This is pretty inexcusable. The whole length of the sidewalk up the east side of Broadway is also pinched for pedestrians. Clearly everything but auto traffic is sacrificial once again.

jeff
Guest
jeff

John, if you find this as something that is “inexcusable” I doubt there’s is much of a converation to have.

John Lascurettes
Guest

This is the conversation: It’s inexcusable to sacrifice sidewalk space at the expense of pedestrians (and in this case bicyclists too) on a majorly traveled path for the sake of not inconveniencing cars or streetcars and to avoid spending the money on doing it right. It’s especially inexcusable to slip it in with a change order to avoid proper review. Pedestrian space should not be treated in an inhuman or hostile way.

Alan 1.0
Guest
Alan 1.0

I agree, that’s good advice for all vehicle operators. So, in this case, it would make more sense to say it to motor vehicle operators and then put the column on the double-yellow line in the middle of the roadway. That way a single pole could serve both east and westbound streetcar cables, and the cantilevers would balance each other out. Cheaper, more elegant design.

Lance P.
Guest
Lance P.

what do you mean by ‘y’all’ or ‘you folks’?

Allan
Guest
Allan

The first (red) pole already has me moving to the right at this spot, so the second pole doesn’t seem like that big of a deal. if it IS a big deal, then perhaps we should work on getting both removed at the same time.

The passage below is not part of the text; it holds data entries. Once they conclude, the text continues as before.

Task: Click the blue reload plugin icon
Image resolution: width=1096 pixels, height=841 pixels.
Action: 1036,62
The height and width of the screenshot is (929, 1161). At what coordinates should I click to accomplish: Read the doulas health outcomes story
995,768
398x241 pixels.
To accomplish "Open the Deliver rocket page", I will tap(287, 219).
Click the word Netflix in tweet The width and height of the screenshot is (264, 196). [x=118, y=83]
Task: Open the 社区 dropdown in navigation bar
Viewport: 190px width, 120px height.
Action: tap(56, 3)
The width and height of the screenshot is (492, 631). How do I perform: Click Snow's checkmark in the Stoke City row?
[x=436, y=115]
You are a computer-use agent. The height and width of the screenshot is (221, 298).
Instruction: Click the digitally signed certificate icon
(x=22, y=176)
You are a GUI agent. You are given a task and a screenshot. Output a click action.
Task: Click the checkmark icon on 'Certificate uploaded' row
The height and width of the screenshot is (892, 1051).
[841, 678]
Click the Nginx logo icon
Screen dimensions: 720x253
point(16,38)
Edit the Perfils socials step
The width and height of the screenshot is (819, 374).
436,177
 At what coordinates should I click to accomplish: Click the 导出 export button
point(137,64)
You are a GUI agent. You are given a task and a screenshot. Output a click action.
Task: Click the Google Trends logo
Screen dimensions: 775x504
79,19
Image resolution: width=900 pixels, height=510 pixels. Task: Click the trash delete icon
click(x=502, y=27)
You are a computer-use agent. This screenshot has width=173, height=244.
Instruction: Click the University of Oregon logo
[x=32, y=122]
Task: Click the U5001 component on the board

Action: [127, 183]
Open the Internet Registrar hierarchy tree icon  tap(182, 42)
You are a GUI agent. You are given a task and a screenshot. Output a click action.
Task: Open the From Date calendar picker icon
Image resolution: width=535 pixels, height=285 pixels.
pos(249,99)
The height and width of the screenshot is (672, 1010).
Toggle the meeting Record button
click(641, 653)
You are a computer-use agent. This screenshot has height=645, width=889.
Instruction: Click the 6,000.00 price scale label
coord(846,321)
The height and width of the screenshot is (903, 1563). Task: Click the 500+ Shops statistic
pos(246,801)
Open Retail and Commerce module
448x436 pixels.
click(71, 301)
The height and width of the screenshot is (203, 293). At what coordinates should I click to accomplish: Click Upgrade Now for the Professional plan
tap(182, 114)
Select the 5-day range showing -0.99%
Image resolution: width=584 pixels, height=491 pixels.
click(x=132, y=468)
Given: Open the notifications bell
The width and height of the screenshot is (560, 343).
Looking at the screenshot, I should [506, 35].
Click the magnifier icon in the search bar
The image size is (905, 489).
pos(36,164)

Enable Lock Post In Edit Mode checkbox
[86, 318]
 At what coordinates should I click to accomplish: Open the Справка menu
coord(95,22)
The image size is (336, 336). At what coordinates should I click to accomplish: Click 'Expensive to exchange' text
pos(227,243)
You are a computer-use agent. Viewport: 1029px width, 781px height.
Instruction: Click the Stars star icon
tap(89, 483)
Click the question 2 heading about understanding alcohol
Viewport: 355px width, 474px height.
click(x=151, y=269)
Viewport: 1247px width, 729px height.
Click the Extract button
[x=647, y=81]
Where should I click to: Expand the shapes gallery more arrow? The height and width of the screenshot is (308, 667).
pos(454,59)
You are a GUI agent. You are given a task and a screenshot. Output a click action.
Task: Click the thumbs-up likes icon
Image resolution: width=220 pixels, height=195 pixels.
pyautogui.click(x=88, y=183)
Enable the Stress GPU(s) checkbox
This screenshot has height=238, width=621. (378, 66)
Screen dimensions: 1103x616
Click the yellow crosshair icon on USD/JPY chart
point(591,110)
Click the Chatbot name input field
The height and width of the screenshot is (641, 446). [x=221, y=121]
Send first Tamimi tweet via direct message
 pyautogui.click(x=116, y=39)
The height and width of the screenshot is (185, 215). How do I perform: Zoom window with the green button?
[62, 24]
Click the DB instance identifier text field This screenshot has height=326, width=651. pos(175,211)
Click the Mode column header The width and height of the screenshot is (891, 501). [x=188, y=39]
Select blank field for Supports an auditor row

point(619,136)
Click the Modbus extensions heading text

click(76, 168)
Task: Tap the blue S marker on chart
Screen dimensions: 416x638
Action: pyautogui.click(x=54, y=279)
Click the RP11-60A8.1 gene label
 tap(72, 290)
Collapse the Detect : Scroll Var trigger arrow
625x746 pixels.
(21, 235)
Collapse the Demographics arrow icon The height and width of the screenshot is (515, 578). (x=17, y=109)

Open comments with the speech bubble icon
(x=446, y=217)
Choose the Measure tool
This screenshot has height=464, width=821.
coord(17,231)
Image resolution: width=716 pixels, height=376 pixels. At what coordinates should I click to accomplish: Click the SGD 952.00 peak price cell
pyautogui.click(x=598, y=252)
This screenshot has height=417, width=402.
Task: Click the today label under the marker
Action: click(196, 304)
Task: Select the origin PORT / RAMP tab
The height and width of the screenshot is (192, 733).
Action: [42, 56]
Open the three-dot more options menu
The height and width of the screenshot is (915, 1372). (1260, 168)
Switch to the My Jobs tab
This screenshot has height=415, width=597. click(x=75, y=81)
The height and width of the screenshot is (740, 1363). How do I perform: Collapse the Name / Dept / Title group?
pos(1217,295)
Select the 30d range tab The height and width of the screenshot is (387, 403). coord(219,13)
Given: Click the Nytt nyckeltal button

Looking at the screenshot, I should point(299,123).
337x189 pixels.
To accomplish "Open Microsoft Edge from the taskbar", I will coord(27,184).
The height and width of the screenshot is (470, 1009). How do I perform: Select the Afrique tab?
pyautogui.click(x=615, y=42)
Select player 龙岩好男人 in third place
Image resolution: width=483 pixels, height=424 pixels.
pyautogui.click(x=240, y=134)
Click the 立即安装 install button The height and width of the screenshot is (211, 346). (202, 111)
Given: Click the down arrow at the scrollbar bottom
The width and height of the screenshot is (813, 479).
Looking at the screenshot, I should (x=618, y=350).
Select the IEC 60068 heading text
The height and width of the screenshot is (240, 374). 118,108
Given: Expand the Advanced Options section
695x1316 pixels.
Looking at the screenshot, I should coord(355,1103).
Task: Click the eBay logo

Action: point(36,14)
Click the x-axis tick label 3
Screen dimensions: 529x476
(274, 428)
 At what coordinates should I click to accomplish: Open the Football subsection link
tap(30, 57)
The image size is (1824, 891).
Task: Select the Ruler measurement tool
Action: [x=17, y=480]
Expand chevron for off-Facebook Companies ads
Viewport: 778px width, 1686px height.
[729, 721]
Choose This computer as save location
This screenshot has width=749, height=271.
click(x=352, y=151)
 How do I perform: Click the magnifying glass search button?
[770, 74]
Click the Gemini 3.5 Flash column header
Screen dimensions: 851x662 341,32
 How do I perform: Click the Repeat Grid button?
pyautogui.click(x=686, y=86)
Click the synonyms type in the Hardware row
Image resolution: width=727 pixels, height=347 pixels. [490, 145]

Do you remember back when there was that emergency box just past the lift heading westbound? That thing has being removed solves what I felt like was a way bigger problem.

OnTheRoad
Guest
OnTheRoad

Once again, streetcar infrastructure compromises (makes worse) bicycle infrastructure.

John Lascurettes
Guest

The foundation excuse sounds like a bunch of crap. You could create a new foundation right at the curb’s edge. Neither auto, nor pedestrians would be pinched.

This seems to be a pattern in Portland, where sidewalk space is not actually sidewalk space. See the sidewalk on the north side of NE Prescott between 37th and 42nd to see what I mean. The sidewalk is only 5′ wide as it is and then the utility poles pinch them off by two feet several times per block. There is not enough room to walk side-by-side with a companion, and barely enough room to walk with a dog on a leash.

Seems as though ODOT should set up a better standard for what can and can’t be done on pedestrian/MUP right of ways.

was carless
Guest
was carless

Yes, Portland is well-known to have the narrowest and crappiest sidewalks of a large-ish city in the United States.

was carless
Guest
was carless

Sort of like how the sidewalk along 39th is so narrow a cars mirror can whack you in the head.

The city is very proud of using sidewalk space as a “streetscaping” zone.

John Lascurettes
Guest

Have you noticed this new pole?

Since the day it went in and have been cursing it ever since.

Steve B
Guest

Jonathan, thanks for covering this! Yes, another obstacle for cyclists put in place by the new streetcar project. AROW raised this issue with PBOT & PSI and we were told there was no other place to locate this pole based on bridge structural reasons and coordination with Multnomah County who owns the bridge.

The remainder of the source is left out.